A long-term survival case of local recurrence of breast cancer treated with combined modality therapy

The case was a 70-year-old woman. In 1997, the patient underwent pectoral muscle-preserving mastectomy and axillary/subclavicular lymph node dissection for the treatment of right breast cancer. Histological diagnosis was invasive ductal carcinoma (T2, N2, M0, Stage IIIA). She received a combination therapy with TAM and UFT for 5 years postoperatively. Because tumor recurrence occurred in right axillary lymph nodes in the 9th postoperative year, the patient underwent resection of these lymph nodes followed by 6 cycles of AC-based chemotherapy.

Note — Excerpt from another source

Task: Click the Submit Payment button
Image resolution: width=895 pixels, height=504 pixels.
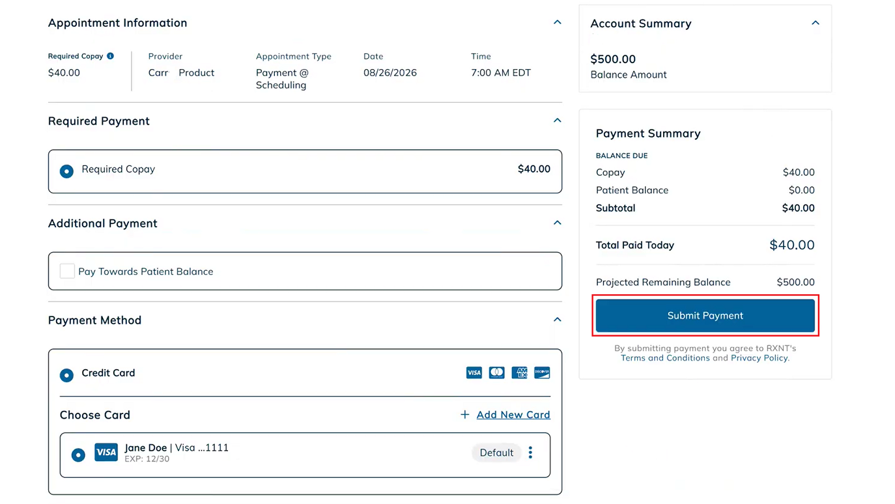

Multiple lung metastases occurred in the 10th postoperative year, and then, the patient received 8 cycles of DOC-based chemotherapy. In the 11th postoperative year, a mass appeared again in the right axilla, and 6 cycles of capecitabine-based chemotherapy was administered. In the 12th postoperative year, pulmonary metastasis was in progression and an increased right axillary mass were noted. Thus, the specimen extirpated in 2006 was examined again, revealing negative ER, negative PgR and positive HER2. Six cycles of combined trastuzumab+PTX therapy were administered. Lung metastasis decreased in size, allowing a judgment of partial response. Because the right axillary mass had grown to 10 cm, and the patient's QOL was reduced, it was extirpated. The patient is scheduled to receive a postoperative radiotherapy, followed by resumption of chemotherapy.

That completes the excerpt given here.